Sweden’s Screamer can be described in two short words – ‘heavy’ and ‘metal’ – and that in a nutshell also defines their fourth full-length outing (although their first for The Sign), ‘Highway Of Heroes’. Unashamed and unabashed, Screamer epitomise the spirit and passion of true Eighties’ metal, and ‘Highway Of Heroes’ continues what appears to be the band’s quest to craft the ultimate raise-your-horns-and-yell album.

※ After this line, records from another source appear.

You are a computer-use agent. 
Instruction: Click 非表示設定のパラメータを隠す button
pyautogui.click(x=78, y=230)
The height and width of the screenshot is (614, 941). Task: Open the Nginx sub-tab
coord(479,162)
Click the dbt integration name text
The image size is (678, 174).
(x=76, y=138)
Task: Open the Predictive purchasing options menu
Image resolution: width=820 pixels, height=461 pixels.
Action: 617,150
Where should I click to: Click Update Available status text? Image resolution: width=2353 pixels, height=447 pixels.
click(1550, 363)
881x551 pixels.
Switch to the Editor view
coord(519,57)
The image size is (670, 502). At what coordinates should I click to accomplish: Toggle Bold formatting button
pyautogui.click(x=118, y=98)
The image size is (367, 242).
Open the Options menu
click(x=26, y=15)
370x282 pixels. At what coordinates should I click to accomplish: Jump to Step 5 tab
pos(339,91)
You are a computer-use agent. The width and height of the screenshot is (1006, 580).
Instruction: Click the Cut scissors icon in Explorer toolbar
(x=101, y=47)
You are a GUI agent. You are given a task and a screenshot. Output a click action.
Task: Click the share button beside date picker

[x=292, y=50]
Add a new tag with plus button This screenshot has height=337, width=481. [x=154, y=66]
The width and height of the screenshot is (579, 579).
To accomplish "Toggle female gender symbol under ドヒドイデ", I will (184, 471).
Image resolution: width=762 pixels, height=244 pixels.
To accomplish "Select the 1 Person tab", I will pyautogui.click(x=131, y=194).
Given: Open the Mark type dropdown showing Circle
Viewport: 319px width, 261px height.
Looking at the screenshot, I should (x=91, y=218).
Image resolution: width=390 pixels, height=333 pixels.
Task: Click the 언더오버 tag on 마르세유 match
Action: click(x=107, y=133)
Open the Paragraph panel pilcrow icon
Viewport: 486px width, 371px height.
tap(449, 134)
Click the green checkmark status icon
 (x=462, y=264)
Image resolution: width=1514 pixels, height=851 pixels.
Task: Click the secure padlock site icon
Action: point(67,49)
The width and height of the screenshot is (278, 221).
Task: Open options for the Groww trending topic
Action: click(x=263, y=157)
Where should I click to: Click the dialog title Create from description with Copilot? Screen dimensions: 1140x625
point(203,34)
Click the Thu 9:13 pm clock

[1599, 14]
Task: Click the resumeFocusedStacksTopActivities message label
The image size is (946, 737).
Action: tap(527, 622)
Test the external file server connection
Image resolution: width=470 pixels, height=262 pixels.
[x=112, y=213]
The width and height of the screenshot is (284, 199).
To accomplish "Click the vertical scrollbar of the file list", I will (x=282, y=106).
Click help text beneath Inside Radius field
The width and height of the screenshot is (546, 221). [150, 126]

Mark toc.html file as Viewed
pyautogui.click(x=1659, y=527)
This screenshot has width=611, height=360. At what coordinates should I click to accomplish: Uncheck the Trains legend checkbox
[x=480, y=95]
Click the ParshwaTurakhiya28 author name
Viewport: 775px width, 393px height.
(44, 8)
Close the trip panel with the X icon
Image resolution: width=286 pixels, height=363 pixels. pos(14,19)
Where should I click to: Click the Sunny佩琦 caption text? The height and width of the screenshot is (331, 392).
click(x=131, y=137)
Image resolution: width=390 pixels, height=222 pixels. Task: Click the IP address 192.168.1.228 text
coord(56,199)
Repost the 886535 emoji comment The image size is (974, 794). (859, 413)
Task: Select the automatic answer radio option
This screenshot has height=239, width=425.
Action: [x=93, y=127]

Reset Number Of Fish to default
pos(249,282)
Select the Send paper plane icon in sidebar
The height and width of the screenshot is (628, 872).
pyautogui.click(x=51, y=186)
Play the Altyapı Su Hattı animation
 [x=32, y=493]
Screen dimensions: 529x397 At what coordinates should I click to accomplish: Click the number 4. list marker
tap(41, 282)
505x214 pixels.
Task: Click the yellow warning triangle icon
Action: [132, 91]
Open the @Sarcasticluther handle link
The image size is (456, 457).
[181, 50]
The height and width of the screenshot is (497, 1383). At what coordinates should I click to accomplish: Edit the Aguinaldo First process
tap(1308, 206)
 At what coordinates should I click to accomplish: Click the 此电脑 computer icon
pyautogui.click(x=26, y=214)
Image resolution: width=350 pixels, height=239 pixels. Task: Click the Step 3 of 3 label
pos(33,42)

There’s much to praise and nothing to dislike here, the band showing off their credentials through nine cuts of prime metal (plus the obligatory brief intro track) spread over a neck-breaking, remorseless thirty-five minutes. Boasting chainsaw riffs, fluid soloing, a rock-solid rhythmic backbone and a clutch of screaming diz-busters ‘Highway Of Heroes’ is the very embodiment of classic heavy metal: every song has been pumped full of steroids and trimmed of excess fat, and the result is an album that’s pugilistic at heart and punchy to the core. If you imagine a melange of Priest, Maiden, Accept and Scorpions channelled under pressure through the conduit of a well-honed rock ‘n’ roll machine that features a larger-than-life vocalist (Andreas Wikström), two riffmasters in Anton Fingal and Dejan Rosic, a freewheeling bassist (Fredrik Svensson Carlström) and a drummer, Henrik Petersson, who hits them hard ‘n’ heavy, then you’ll know where this is coming from. The results are nothing less than spectacular: the ‘Wild Child’-tinged ‘Sacrifice’, the unbelievably catchy ‘Halo’ and the finger-shredding ‘Shadow Hunter’ are just a handful of examples of almost perfect songs, written and honed to perfection by an outfit of immense talent who have drawn their inspiration from – and are happy to repay the debt owed to – those giants of the genre that popularised metal nearly forty years ago.

OK, I freely admit I’d be lying if I said that ‘Highway Of Heroes’ really breaks any new ground, but that’s not the point. What it does, it does extremely well, and it is a truly outstanding release, worthy of a place in any metal fan’s collection. Trust me on this.